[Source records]
----------
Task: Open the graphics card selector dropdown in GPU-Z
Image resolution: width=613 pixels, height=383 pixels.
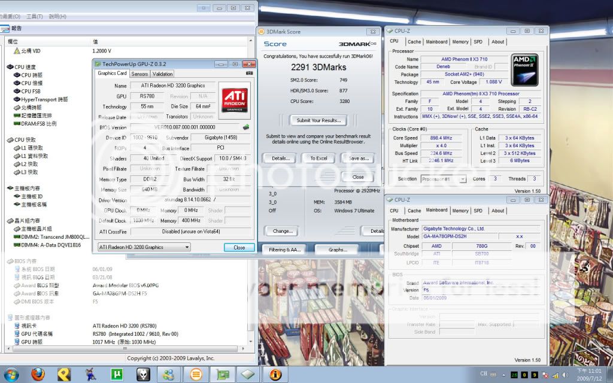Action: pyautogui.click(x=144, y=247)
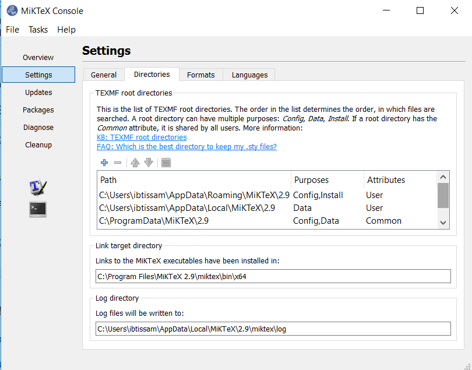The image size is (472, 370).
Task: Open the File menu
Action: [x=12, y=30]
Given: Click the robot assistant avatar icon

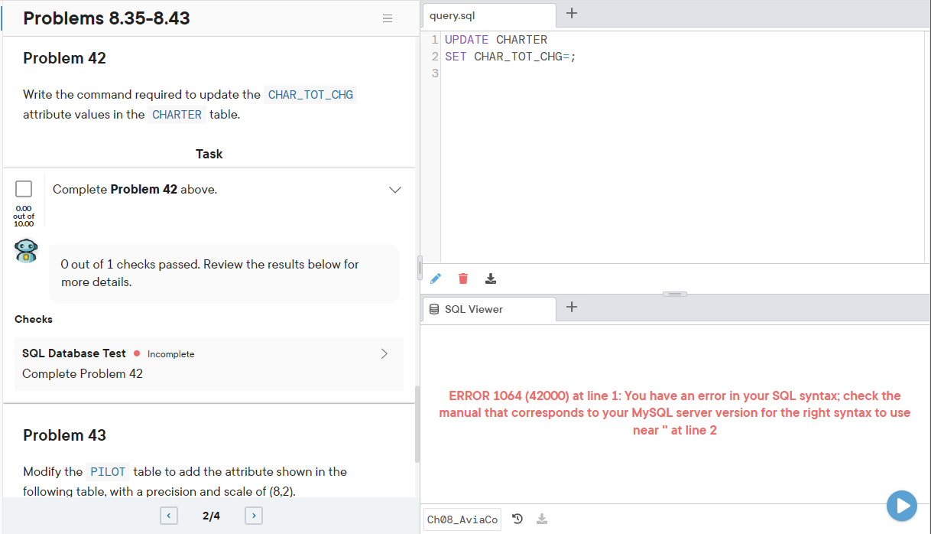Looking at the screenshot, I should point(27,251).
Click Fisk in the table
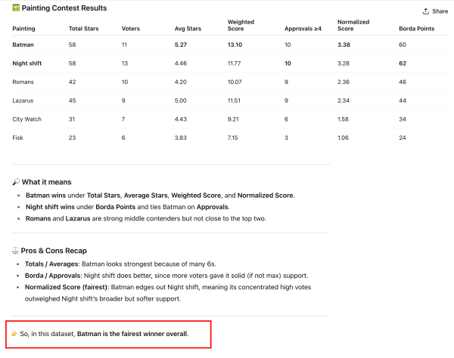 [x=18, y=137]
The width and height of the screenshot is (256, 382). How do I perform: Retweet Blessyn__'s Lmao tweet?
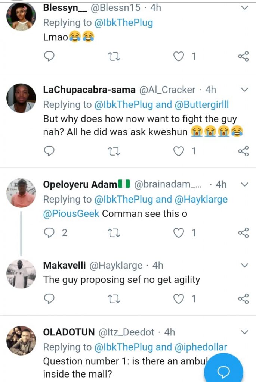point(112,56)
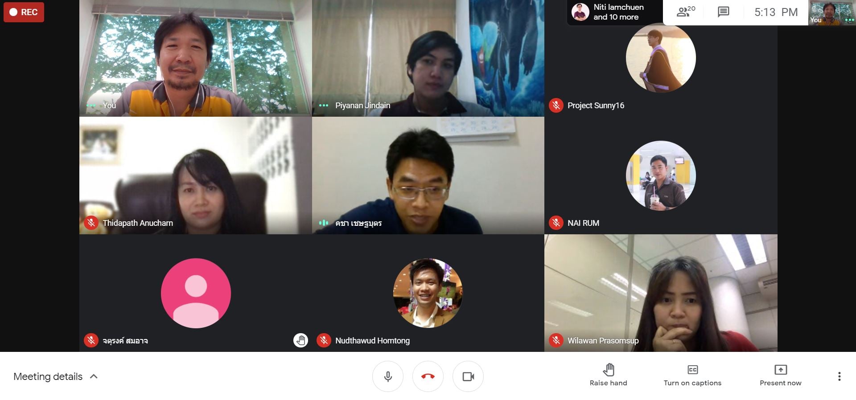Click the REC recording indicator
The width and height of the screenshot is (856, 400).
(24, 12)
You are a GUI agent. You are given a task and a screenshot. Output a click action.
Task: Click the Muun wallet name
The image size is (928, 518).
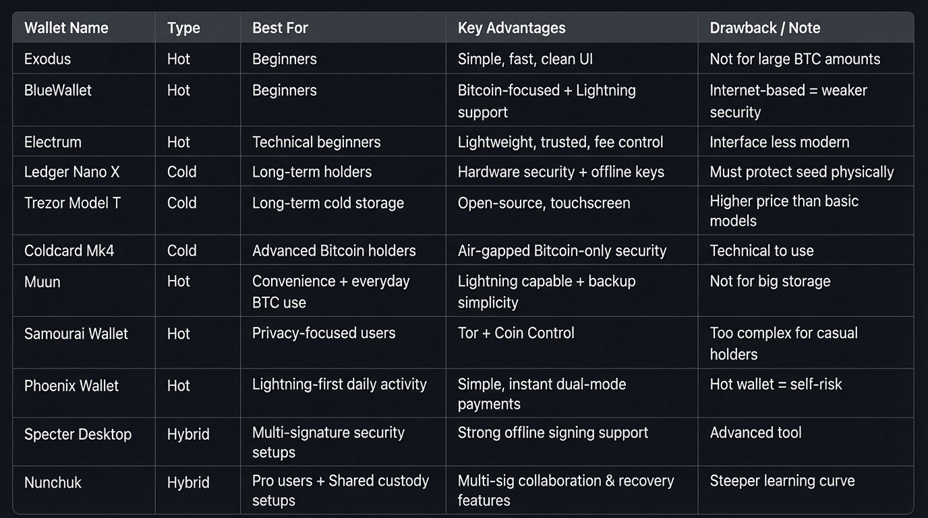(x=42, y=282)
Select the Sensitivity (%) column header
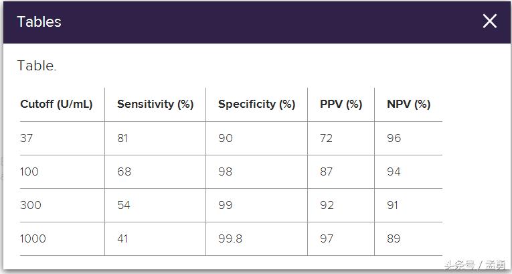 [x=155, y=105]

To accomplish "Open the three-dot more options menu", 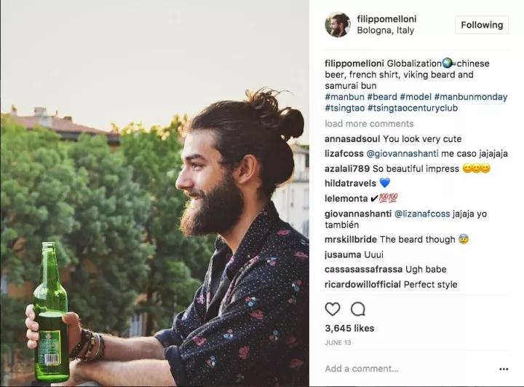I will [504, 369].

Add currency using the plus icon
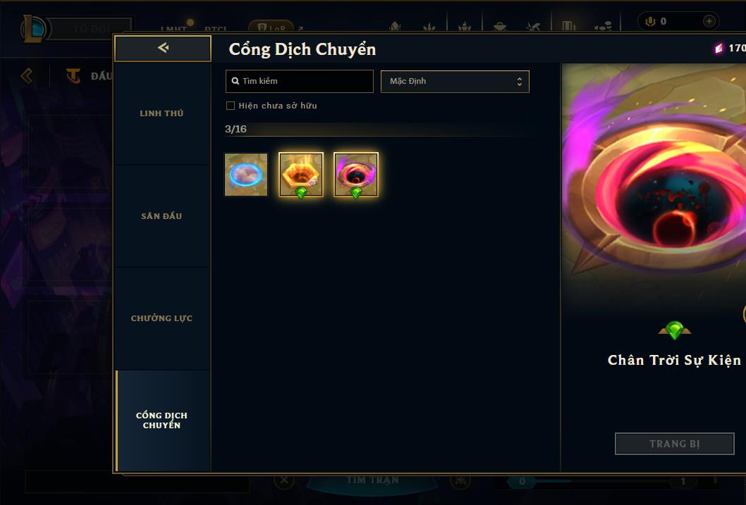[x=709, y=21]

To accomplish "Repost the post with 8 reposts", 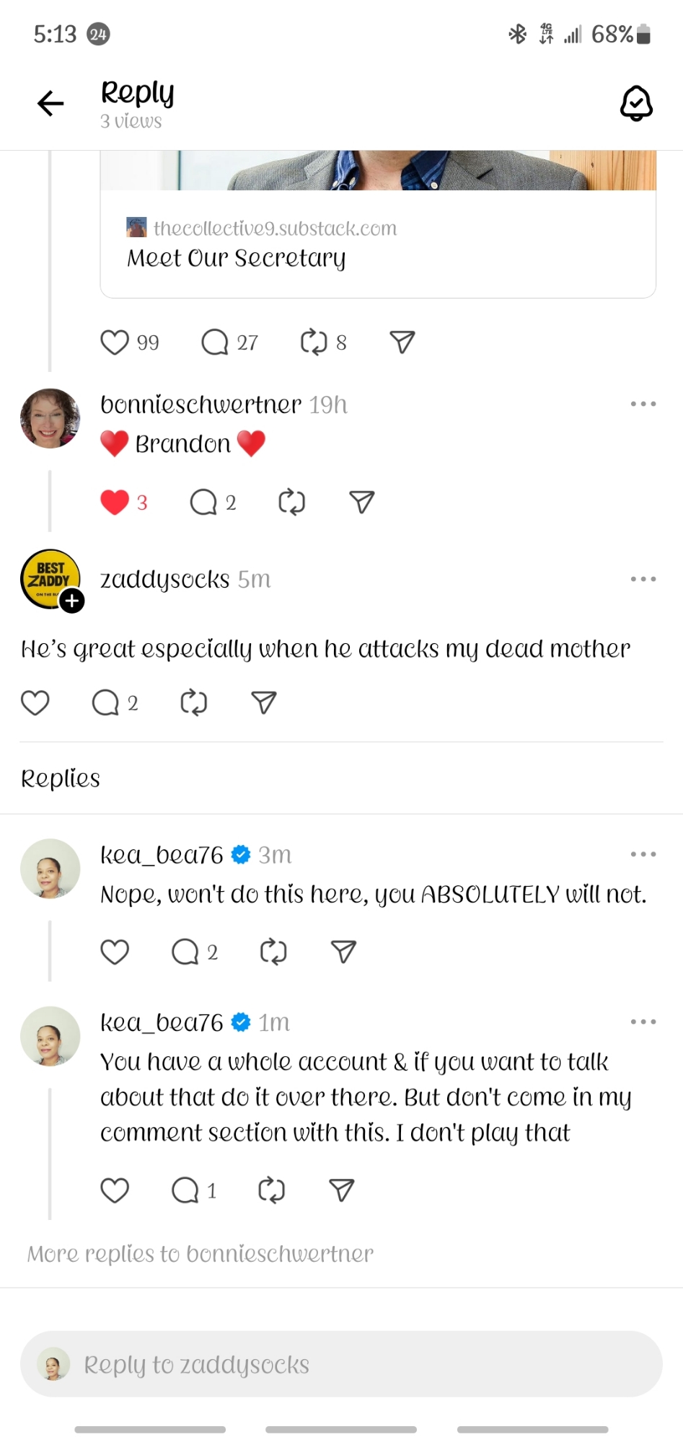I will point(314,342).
----------
(TASK REQUIREMENTS): Render the Source records as a Markdown table with the columns "Row" and "Text", running from the start of the records through the line that contains "[x=18, y=137]". Skip the blank lines and leave out the pictures.

(OUTPUT OF THE EXERCISE):
| Row | Text |
|---|---|
| 1 | Task: Open the graphics card selector dropdown in GPU-Z |
| 2 | Image resolution: width=613 pixels, height=383 pixels. |
| 3 | Action: pyautogui.click(x=144, y=247) |
| 4 | The image size is (472, 370). |
| 5 | Task: Open the File menu |
| 6 | Action: [x=12, y=30] |
| 7 | Given: Click the robot assistant avatar icon |
| 8 | Looking at the screenshot, I should point(27,251). |
| 9 | Click Fisk in the table |
| 10 |  [x=18, y=137] |